Maximizing Influence Propagation in Networks with Community Structure
We consider the algorithmic problem of selecting a set of target nodes that cause the biggest activation cascade in a network. In case when the activation process obeys the diminishing returns property, a simple hill-climbing selection mechanism has been shown to achieve a provably good performance. Here we study models of influence propagation that exhibit critical behavior, and where the property of diminishing returns does not hold. We demonstrate that in such systems, the structural properties of networks can play a significant role. We focus on networks with two loosely coupled communities, and show that the double-critical behavior of activation spreading in such systems has significant implications for the targeting strategies. In particular, we show that simple strategies that work well for homogeneous networks can be overly sub-optimal, and suggest simple modification for improving the performance, by taking into account the community structure.
💡 Research Summary
The paper tackles the classic influence‑maximization problem, which asks for a set of seed nodes that triggers the largest possible cascade of activations in a network. In the well‑studied submodular setting—where the activation process exhibits diminishing returns—a simple greedy (hill‑climbing) algorithm is known to achieve a (1 − 1/e)‑approximation guarantee. The authors argue that many realistic diffusion processes do not satisfy submodularity; instead they display critical behavior, meaning that the expected cascade size remains near zero until the number of seeds crosses a certain threshold, after which activation explodes.

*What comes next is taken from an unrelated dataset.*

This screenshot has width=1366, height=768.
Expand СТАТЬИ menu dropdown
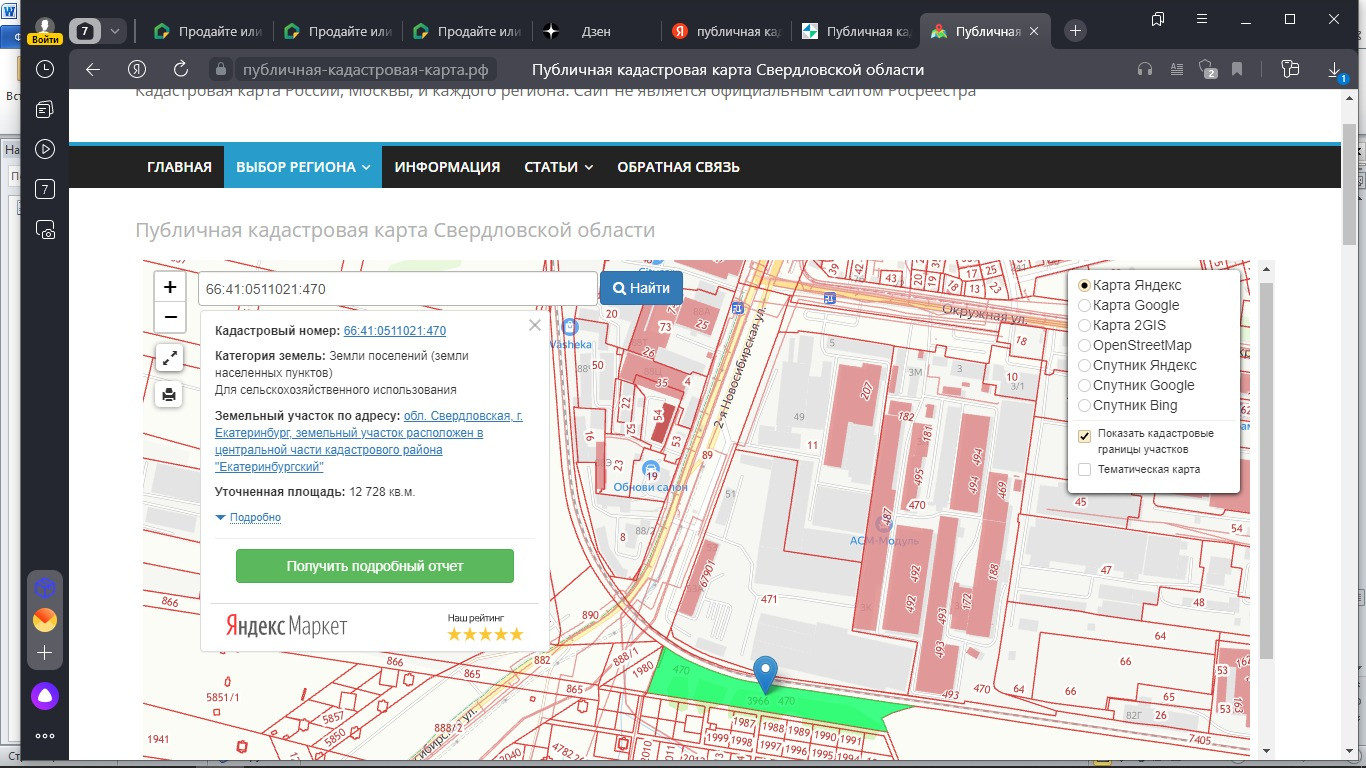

Focusing on networks composed of two loosely coupled communities, the authors reveal a “double‑critical” phenomenon. Each community has its own internal percolation threshold (θ₁, θ₂) that is relatively low because of dense intra‑community links. The sparse inter‑community edges, however, impose a much higher effective threshold for spreading across the community boundary. Consequently, if seeds are placed predominantly in one community, the diffusion saturates locally and fails to cross the boundary, even when the total number of seeds is well above the global optimum. In contrast, a balanced allocation of seeds—at least θ₁ in community 1 and θ₂ in community 2—or the inclusion of a few bridge nodes can push the system past both local thresholds, enabling a cascade that spans the entire network.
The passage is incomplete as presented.